Zeng Dan, Zhang Jiayan, Song Zuhua, Li Qian, Zhang Dan, Li Xiaojiao, Wen Youjia, Ren Xiaofang, Wang Xinwei, Zhang Xiaodi, Tang Zhuoyue
Department of Radiology, Chongqing General Hospital, Chongqing University, Chongqing, China.
Department of Clinical and Technical Support, Philips Healthcare, Chengdu, China.
Insights Imaging. 2024 Dec 5;15(1):291. doi: 10.1186/s13244-024-01864-9.
To develop and validate a model integrating dual-layer detector spectral computed tomography (DLCT) three-dimensional (3D) volume of interest (VOI)-based quantitative parameters and clinical features for predicting Ki-67 proliferation index (PI) in pancreatic ductal adenocarcinoma (PDAC).

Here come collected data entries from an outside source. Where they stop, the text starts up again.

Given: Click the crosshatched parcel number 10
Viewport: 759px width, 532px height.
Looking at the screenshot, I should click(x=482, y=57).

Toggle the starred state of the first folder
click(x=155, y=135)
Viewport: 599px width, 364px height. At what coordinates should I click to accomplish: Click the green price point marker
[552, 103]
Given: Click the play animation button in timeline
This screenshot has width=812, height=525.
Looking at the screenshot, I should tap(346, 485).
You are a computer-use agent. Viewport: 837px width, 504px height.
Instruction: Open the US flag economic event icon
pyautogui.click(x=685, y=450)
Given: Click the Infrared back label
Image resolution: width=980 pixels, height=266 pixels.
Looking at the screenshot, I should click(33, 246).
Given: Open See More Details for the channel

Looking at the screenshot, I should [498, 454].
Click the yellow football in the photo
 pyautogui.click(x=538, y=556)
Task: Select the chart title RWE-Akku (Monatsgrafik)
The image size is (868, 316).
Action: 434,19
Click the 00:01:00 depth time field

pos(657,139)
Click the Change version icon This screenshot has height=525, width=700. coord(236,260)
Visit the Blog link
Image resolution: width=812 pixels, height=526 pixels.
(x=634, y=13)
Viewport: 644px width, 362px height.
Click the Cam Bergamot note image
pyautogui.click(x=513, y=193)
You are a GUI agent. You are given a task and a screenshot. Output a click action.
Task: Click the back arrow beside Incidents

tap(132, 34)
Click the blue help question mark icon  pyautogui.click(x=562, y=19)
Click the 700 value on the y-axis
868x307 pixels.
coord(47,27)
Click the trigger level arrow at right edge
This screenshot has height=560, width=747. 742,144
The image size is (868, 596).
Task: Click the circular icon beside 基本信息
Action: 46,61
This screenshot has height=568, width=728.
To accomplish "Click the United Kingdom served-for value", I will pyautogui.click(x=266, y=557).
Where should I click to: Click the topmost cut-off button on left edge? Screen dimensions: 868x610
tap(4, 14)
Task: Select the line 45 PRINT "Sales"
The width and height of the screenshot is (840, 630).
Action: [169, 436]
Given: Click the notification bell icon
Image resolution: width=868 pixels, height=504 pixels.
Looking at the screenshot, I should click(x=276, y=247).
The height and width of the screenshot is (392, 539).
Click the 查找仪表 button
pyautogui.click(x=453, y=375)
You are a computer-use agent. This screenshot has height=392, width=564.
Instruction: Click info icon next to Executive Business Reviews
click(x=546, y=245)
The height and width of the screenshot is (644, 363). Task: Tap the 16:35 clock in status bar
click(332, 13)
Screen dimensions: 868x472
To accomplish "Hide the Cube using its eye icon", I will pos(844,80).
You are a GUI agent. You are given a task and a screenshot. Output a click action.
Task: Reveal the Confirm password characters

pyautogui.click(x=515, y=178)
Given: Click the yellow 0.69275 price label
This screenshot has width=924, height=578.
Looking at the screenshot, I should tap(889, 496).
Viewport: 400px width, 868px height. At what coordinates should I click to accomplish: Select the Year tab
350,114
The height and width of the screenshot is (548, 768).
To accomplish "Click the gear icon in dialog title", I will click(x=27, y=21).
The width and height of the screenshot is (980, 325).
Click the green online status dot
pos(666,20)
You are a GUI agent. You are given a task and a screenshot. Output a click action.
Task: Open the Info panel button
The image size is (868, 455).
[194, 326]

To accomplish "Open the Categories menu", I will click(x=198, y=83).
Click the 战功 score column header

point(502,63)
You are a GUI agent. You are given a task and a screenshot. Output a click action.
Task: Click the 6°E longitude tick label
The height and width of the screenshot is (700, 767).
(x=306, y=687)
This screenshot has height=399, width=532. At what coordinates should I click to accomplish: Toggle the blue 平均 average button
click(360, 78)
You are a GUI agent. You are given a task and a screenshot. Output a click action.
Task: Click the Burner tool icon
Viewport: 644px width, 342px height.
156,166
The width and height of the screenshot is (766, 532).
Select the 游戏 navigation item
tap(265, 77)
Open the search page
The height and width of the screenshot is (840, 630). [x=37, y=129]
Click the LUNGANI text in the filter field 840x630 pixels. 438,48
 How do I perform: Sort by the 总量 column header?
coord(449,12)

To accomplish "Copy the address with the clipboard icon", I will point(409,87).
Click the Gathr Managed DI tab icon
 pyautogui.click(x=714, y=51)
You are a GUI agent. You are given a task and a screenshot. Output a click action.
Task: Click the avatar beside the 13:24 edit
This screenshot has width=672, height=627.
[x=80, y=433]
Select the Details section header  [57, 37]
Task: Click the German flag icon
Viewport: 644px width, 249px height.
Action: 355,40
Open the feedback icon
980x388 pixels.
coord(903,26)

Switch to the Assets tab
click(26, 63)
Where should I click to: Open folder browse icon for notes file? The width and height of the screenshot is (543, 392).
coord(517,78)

A total of 162 patients with histopathologically confirmed PDAC who underwent DLCT examination were included and allocated to the training (114) and validation (48) sets. 3D VOI-iodine concentration (IC), 3D VOI-slope of the spectral attenuation curves, and 3D VOI-effective atomic number were obtained from the portal venous phase. The significant clinical features and DLCT quantitative parameters were identified through univariate analysis and multivariate logistic regression. The discrimination capability and clinical applicability of the clinical, DLCT, and DLCT-clinical models were quantified by the Receiver Operating Characteristic curve (ROC) and Decision Curve Analysis (DCA), respectively. The optimal model was then used to develop a nomogram, with the goodness-of-fit evaluated through the calibration curve.
The DLCT-clinical model demonstrated superior predictive capability and a satisfactory net benefit for Ki-67 PI in PDAC compared to the clinical and DLCT models. The DLCT-clinical model integrating 3D VOI-IC and CA125 showed area under the ROC curves of 0.939 (95% CI, 0.895-0.982) and 0.915 (95% CI, 0.834-0.996) in the training and validation sets, respectively. The nomogram derived from the DLCT-clinical model exhibited favorable calibration, as depicted by the calibration curve.
The proposed model based on DLCT 3D VOI-IC and CA125 is a non-invasive and effective preoperative prediction tool demonstrating favorable predictive performance for Ki-67 PI in PDAC.
The dual-layer detector spectral computed tomography-clinical model could help predict high Ki-67 PI in pancreatic ductal adenocarcinoma patients, which may help clinicians provide appropriate and individualized treatments.
Dual-layer detector spectral CT (DLCT) could predict Ki-67 in pancreatic ductal adenocarcinoma (PDAC). The DLCT-clinical model improved the differential diagnosis of Ki-67. The nomogram showed satisfactory calibration and net benefit for discriminating Ki-67.
建立并验证一种整合双层探测器光谱计算机断层扫描(DLCT)基于三维(3D)感兴趣区(VOI)的定量参数和临床特征的模型,用于预测胰腺导管腺癌(PDAC)中的Ki-67增殖指数(PI)。
纳入162例经组织病理学确诊且接受DLCT检查的PDAC患者,并将其分为训练集(114例)和验证集(48例)。在门静脉期获取3D VOI碘浓度(IC)、3D VOI光谱衰减曲线斜率和3D VOI有效原子序数。通过单因素分析和多因素逻辑回归确定显著的临床特征和DLCT定量参数。分别通过受试者操作特征曲线(ROC)和决策曲线分析(DCA)对临床、DLCT和DLCT-临床模型的鉴别能力和临床适用性进行量化。然后使用最优模型制定列线图,并通过校准曲线评估拟合优度。
与临床和DLCT模型相比,DLCT-临床模型在预测PDAC中Ki-67 PI方面表现出卓越的预测能力和令人满意的净效益。整合3D VOI-IC和CA125的DLCT-临床模型在训练集和验证集中的ROC曲线下面积分别为0.939(95%CI,0.895-0.982)和0.915(95%CI,0.834-0.996)。如校准曲线所示,由DLCT-临床模型得出的列线图显示出良好的校准。
所提出的基于DLCT 3D VOI-IC和CA125的模型是一种无创且有效的术前预测工具,对PDAC中的Ki-67 PI具有良好的预测性能。
双层探测器光谱计算机断层扫描-临床模型有助于预测胰腺导管腺癌患者的高Ki-67 PI,这可能有助于临床医生提供适当的个体化治疗。
双层探测器光谱CT(DLCT)可预测胰腺导管腺癌(PDAC)中的Ki-67。DLCT-临床模型改善了对Ki-67的鉴别诊断。列线图在鉴别Ki-67方面显示出令人满意的校准和净效益。